◎地元メディアはエルナンデス容疑者がテグシガルパの警察署から空軍基地まで移送される様子を生中継した。
2022年4月21日/ホンジュラス、首都テグシガルパの空軍基地、エルナンデス容疑者(中央)(Elmer Martinez/AP通信)

ホンジュラス政府は21日、麻薬密売などの容疑で逮捕されたエルナンデス前大統領の身柄を米国に引き渡した。

退任からわずか3カ月後、手錠をかけられたエルナンデス容疑者は米麻薬取締局の捜査官とともに飛行機に乗り込んだ。

ガーランド米司法長官は、「エルナンデス容疑者は2014年から2022年まで大統領としての地位を乱用し、ホンジュラスを麻薬国家にした」と述べている。

同国の最高裁は先月末、エルナンデス容疑者の身柄引き渡し停止を求める訴えを退けた。容疑者は退任後まもなく、首都テグシガルパの自宅で逮捕された。

ニューヨーク南部地区裁判所はエルナンデス容疑者を麻薬密売計画などに関与した容疑で告発している。容疑者は550トン以上のコカインを米国に密輸する「麻薬密売の陰謀」などに関与したとされる。

AP通信などによると、エルナンデス容疑者は「米国への規制薬物輸入への関与」「機関銃を含む銃器の使用または携帯」「銃器の使用または携帯の共謀」の罪で起訴される予定。

しかし、エルナンデス容疑者はこれらの容疑をすべて否定している。容疑者は弁護士が21日に公開したビデオメッセージの中で、「私は無実である」とあらためて訴えた。

ホンジュラス国家警察の元長官であるカナレス氏はAP通信の取材に対し、「今回の身柄引き渡しはホンジュラスにとって恥ずべきことだが、同時に歴史的な日でもある」と語った。

エルナンデス容疑者に対する疑惑の大半は、NYで行われた2つの裁判、容疑者の弟で元ホンジュラス議員ともうひとりの被告の裁判で明らかになった。

2人は麻薬密売に深く関与したとして、ともに終身刑を言い渡されている。検察はエルナンデス容疑者を同事件の「共謀者」と位置づけた。

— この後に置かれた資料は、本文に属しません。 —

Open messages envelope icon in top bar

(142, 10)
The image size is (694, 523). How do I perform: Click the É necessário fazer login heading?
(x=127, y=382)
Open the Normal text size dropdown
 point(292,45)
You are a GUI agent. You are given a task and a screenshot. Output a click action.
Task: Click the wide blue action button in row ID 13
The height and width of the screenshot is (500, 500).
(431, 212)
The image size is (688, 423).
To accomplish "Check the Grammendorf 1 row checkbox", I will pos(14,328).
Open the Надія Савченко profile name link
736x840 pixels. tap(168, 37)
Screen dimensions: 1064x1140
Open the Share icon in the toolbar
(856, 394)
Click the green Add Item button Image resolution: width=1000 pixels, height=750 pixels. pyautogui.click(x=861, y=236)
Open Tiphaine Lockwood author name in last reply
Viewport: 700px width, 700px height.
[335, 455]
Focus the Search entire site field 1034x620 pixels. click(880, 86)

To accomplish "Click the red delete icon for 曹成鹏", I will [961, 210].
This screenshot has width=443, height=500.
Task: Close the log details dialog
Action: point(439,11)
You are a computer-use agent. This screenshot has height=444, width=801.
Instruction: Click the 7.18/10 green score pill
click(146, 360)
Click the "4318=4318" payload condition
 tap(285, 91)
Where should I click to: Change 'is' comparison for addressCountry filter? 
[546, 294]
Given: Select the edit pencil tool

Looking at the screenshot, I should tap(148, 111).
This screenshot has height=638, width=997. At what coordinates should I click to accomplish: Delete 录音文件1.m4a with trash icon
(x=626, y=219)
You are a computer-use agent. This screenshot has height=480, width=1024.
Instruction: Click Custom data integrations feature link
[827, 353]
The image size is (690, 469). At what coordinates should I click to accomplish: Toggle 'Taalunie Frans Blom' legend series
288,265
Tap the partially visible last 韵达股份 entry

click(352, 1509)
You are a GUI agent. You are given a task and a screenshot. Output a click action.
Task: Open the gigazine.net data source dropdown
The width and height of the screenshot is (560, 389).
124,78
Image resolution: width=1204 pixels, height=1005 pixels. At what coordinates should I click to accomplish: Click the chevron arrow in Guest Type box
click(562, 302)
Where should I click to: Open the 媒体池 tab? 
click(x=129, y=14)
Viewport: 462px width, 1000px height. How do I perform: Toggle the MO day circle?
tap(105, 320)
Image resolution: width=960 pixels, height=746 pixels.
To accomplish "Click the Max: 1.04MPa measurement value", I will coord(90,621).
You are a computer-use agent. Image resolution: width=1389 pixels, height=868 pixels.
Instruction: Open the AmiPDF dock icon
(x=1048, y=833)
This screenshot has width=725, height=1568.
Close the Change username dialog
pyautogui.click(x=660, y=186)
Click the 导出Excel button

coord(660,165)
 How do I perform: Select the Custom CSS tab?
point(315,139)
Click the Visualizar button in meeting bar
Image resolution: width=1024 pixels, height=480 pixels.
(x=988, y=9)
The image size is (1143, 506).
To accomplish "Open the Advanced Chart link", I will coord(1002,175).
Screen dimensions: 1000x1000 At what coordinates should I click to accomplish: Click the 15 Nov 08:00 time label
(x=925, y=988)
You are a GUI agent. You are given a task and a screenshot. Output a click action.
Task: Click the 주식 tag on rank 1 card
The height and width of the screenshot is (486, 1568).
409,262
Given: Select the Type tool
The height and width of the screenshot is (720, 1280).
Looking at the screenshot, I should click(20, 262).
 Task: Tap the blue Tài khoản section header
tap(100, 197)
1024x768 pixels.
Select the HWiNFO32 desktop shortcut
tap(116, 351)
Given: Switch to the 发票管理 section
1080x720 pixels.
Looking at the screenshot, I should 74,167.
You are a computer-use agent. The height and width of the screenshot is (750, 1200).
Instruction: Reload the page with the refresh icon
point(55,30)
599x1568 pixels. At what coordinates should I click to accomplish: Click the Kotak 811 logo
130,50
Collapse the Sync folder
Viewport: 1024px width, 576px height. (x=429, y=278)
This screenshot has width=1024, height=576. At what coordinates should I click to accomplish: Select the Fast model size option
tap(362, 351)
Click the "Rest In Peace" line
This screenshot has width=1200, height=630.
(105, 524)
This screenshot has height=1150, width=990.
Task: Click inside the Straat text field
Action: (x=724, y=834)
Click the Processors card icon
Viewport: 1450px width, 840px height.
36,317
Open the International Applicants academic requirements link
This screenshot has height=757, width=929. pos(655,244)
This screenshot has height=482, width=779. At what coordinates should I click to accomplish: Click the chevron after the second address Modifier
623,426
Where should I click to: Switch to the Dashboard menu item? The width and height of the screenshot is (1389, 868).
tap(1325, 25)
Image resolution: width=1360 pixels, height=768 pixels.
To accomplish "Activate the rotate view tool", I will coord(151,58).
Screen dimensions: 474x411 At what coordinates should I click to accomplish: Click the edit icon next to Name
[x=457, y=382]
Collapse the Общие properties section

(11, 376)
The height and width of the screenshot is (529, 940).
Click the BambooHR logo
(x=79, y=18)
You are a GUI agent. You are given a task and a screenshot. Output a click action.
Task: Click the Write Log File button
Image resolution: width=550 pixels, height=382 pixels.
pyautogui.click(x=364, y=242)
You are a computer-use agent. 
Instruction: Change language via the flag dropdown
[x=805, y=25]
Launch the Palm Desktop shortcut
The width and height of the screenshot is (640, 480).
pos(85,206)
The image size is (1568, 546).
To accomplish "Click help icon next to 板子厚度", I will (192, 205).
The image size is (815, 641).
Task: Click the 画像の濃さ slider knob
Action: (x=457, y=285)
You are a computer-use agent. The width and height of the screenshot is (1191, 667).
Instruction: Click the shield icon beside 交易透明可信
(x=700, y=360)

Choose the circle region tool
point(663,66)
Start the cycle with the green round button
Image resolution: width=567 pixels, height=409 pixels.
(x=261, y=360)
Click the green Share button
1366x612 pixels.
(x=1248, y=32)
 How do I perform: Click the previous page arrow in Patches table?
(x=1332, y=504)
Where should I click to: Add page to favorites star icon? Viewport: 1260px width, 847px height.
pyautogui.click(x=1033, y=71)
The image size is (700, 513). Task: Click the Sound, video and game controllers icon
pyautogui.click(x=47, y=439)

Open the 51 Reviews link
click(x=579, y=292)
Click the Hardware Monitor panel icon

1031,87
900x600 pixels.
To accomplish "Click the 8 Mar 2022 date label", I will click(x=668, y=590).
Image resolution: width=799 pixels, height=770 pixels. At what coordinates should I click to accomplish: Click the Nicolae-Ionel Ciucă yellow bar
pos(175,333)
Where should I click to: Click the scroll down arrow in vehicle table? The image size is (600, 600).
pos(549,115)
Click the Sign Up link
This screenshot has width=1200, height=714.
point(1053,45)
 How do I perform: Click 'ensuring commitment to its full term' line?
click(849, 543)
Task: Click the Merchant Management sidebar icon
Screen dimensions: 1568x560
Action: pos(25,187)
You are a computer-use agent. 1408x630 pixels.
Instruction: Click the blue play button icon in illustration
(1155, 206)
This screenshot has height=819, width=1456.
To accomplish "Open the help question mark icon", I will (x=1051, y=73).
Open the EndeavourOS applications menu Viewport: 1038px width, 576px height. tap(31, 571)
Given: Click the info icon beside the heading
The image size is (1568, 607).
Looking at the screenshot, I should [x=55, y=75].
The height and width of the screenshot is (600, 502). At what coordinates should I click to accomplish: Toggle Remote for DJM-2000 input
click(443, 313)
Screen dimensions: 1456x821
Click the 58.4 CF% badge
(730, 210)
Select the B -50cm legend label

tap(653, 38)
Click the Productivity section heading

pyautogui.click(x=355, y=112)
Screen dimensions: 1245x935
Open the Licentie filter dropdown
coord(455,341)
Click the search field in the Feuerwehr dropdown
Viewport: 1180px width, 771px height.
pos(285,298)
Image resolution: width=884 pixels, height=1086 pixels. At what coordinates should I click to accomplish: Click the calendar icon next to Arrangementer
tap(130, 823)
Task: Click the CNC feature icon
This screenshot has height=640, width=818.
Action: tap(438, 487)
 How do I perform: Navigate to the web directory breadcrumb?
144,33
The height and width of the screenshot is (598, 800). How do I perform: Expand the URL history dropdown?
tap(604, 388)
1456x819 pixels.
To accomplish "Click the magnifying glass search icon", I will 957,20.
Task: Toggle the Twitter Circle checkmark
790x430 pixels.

今年1月に就任したカストロ大統領は汚職の根絶を公約に掲げており、エルナンデス容疑者の身柄引き渡しを認めている。

一方、ホンジュラスの最裁所は20日、「タイガー」と呼ばれている元国家警察長官バジャダレス被告の上告を棄却した。被告はエルナンデス容疑者と同様の容疑で今後数週間のうちに米検察当局に引き渡される予定である。

地元メディアはエルナンデス容疑者がテグシガルパの警察署から空軍基地まで移送される様子を生中継した。

空軍基地の外には多くの野次馬が集まり、容疑者を乗せた飛行機が離陸すると歓声が沸き起こった。